**** Estratto del documento ****
Recensione. L’ultima partita a carte

Sinossi ufficiale

Con uno stile intenso e vivo, Mario Rigoni Stern narra la sua esperienza di ragazzo nella Seconda guerra mondiale, dall’arruolamento tra gli alpini, appena diciassettenne, alle campagne di Grecia, Albania e Russia. In ogni pagina la biografia si fonde con la storia collettiva, per poi disperdersi in rivoli di storie individuali, in episodi apparentemente marginali che custodiscono un altro senso della storia. Così per sussulti e frammenti, la storia di un uomo e di un’epoca ci viene incontro. Un libro “esile di pagine ma denso di vita”, un distillato prezioso in cui Rigoni Stern concentra in un modo del tutto nuovo mezzo secolo della sua scrittura.

Recensione

Arruolatosi volontario nel 1938 a 17 anni per frequentare un corso per alpini, Rigoni Stern all’inizio del libro ha un entusiasmo e una forza d’animo infiniti, tipici della gioventù.
****
(Il tuo compito): Mi restituisci, parola per parola, il passo della recensione compreso tra "Arruolatosi volontario nel" e "tipici della gioventù.", estremi inclusi? I record riportati di seguito non servono.
**** Materiale di studio ****
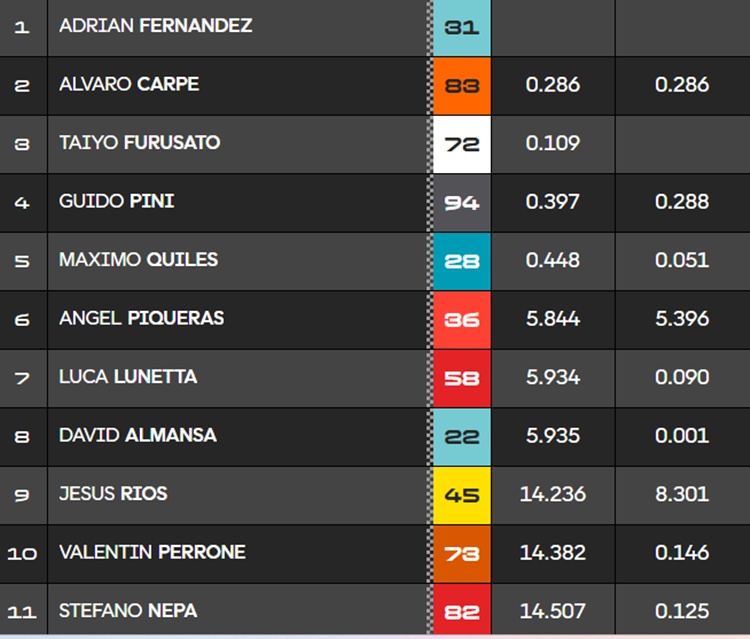Select rider Taiyo Furusato
The height and width of the screenshot is (639, 750).
coord(140,142)
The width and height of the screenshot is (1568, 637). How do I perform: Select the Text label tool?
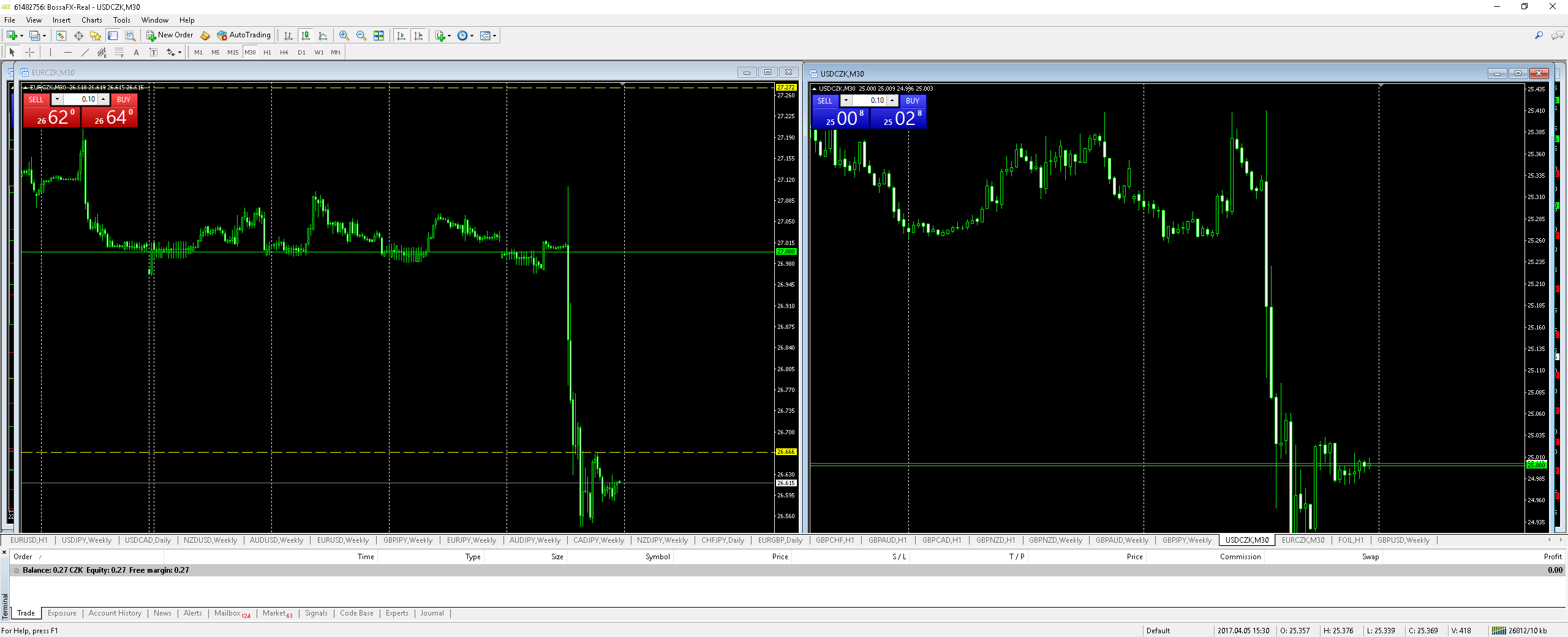coord(136,53)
****
(Soluzione):
Arruolatosi volontario nel 1938 a 17 anni per frequentare un corso per alpini, Rigoni Stern all’inizio del libro ha un entusiasmo e una forza d’animo infiniti, tipici della gioventù.